这是目前的模型,风蚀模型,这是被普遍接受的。但有一个新的理论,这个理论认为热融滑塌是铸就融湖形态的原因,不是风。热融滑塌…好的。有时在夏天,气温上升很快。所以,永久冻土的活土层融化的速度比睡从土壤中流失的更快。所以融湖的边缘变成糊状,并且坍落或滑入湖中。随后,湖水继续扩张,湖泊越来越大。明白了吗?并且,阿拉斯加的那些区域,地形比较平缓,所以湖泊都在斜坡上。这里
角度有些夸大,山并没有这么陡。但是,看看湖岸,往下坡的那一边更小、更低。

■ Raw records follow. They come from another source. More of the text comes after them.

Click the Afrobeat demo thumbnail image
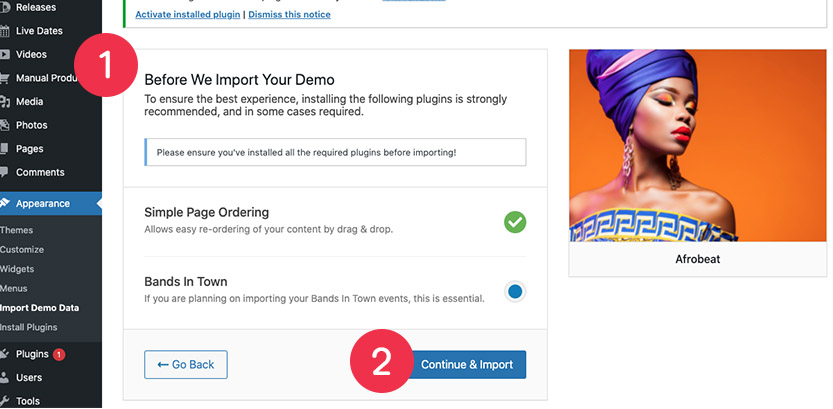The width and height of the screenshot is (833, 409). 698,146
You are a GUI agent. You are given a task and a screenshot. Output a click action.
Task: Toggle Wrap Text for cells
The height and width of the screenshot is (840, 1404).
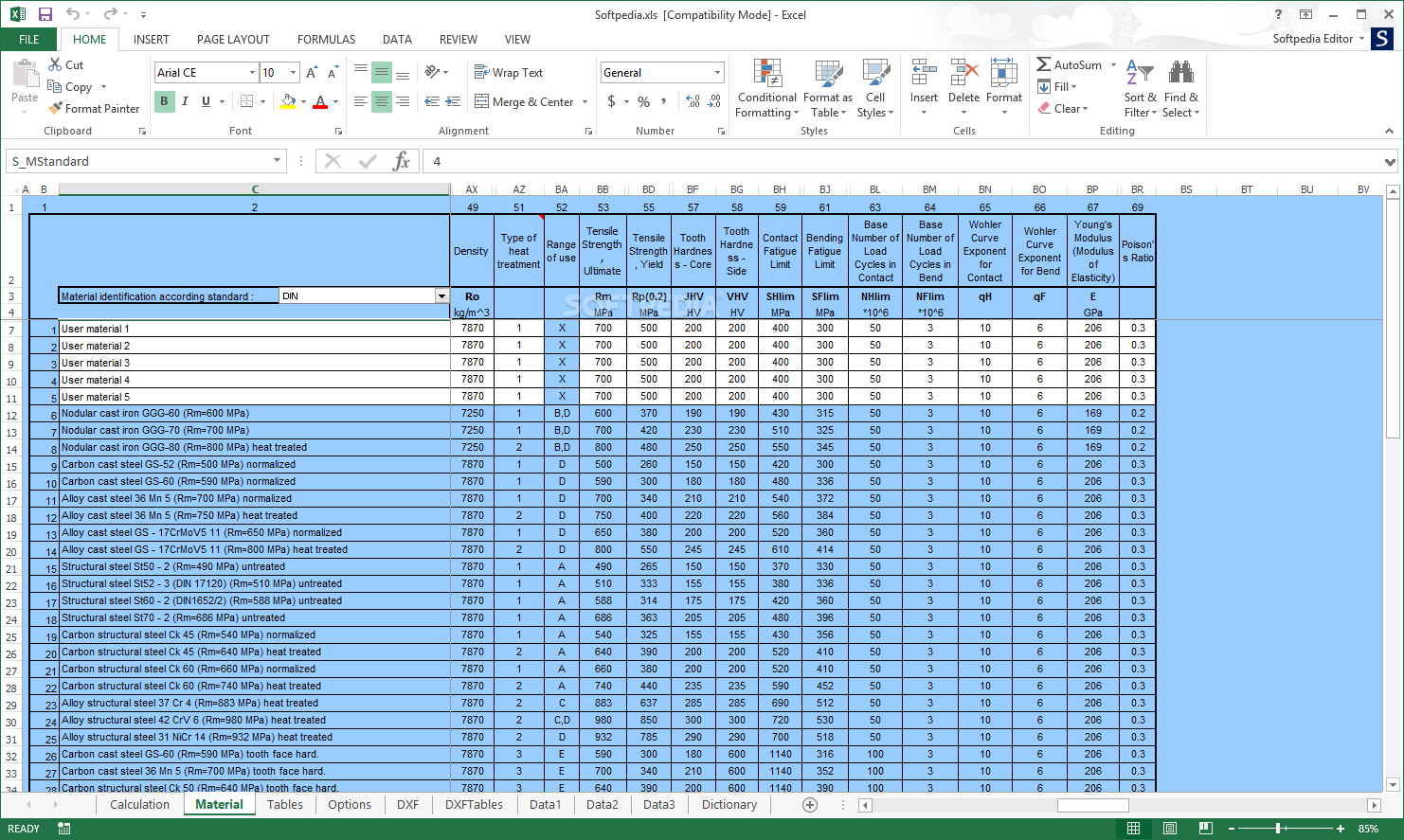pos(509,73)
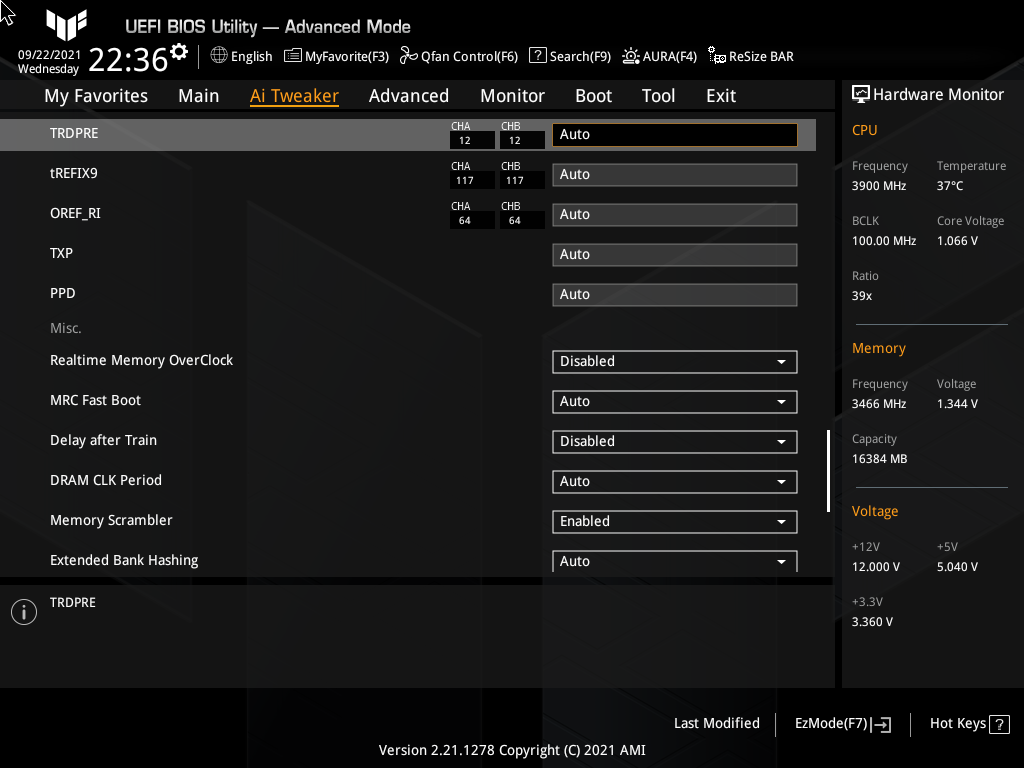
Task: Expand the Delay after Train dropdown
Action: (x=675, y=441)
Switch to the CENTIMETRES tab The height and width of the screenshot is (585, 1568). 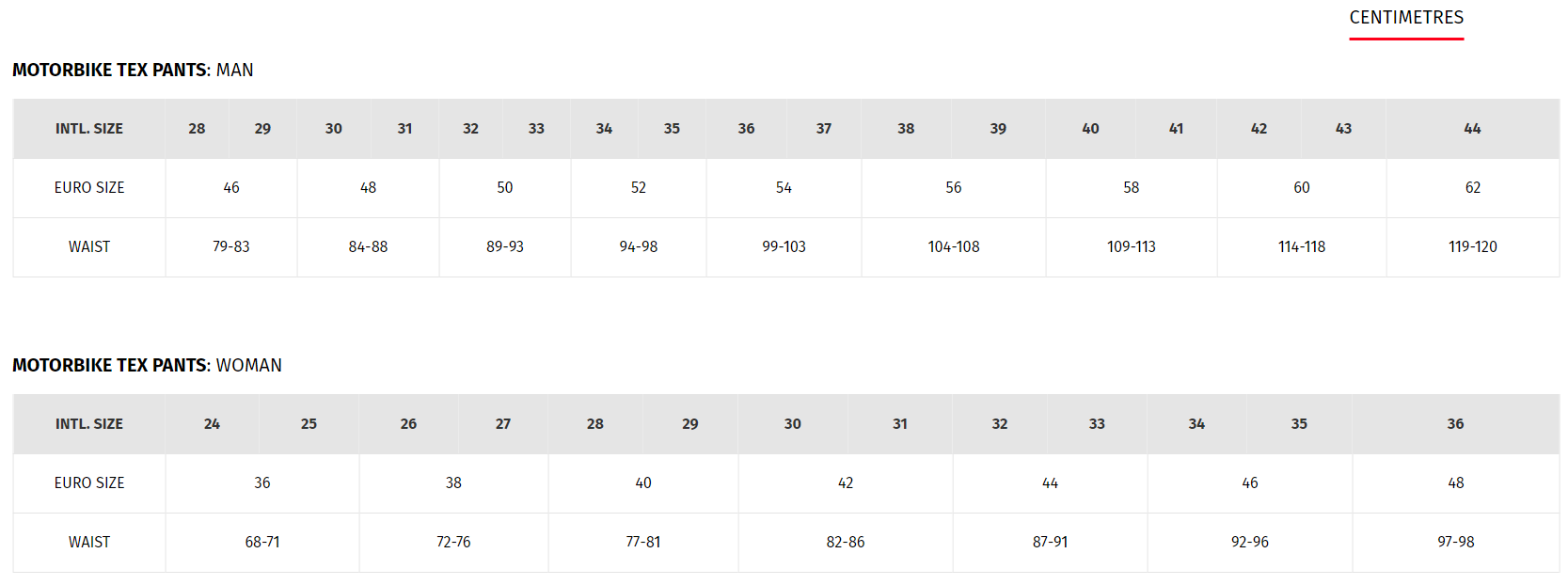(x=1406, y=18)
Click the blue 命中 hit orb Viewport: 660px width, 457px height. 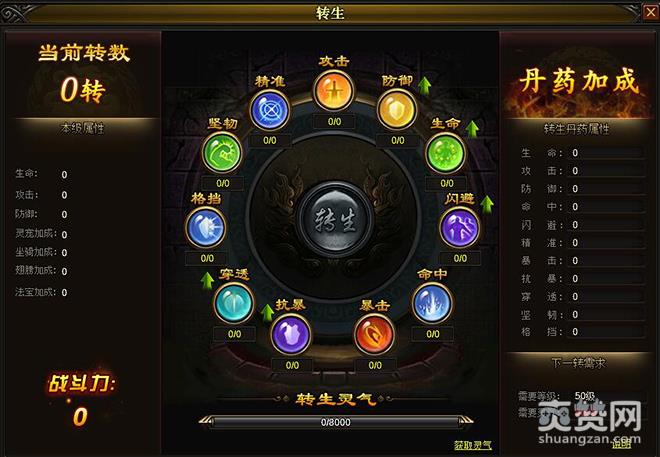click(432, 303)
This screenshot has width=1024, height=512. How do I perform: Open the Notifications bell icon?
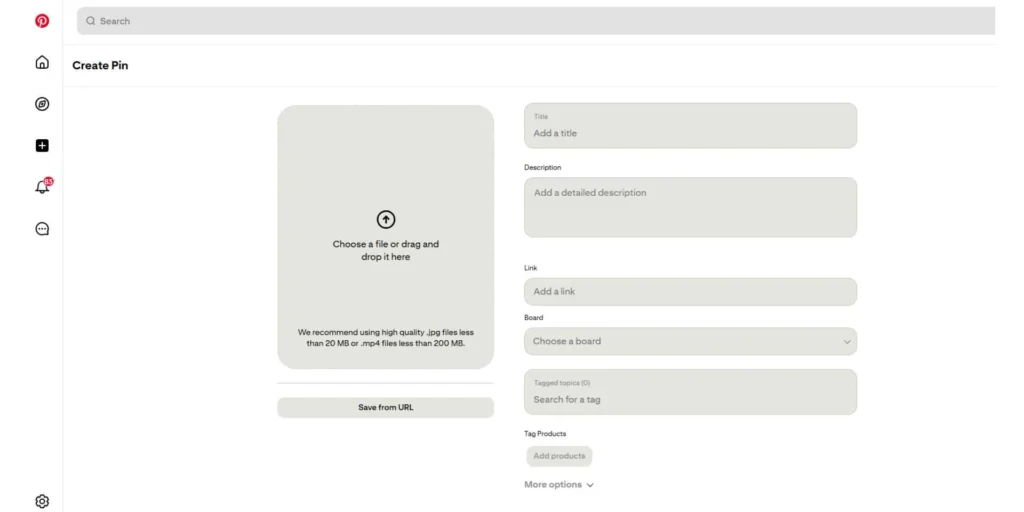(42, 187)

更短的湖岸比高的那边解冻的快,所以它掉进湖中,这一边比其他湖岸掉落地更多更快。
当许多湖泊的短河岸塌下来时,它们向下坡进一步移动,湖泊就沿着同一个下坡方向生长。这是一个新的理论,因此还没有被很好地验证过。在实地研究中,当我们看着这些融湖的岸边时,没有很多和滑落相关的证据。我们认为从那里可以看到由于坍塌而产生类似悬崖的形成。但我们没有类似的发现。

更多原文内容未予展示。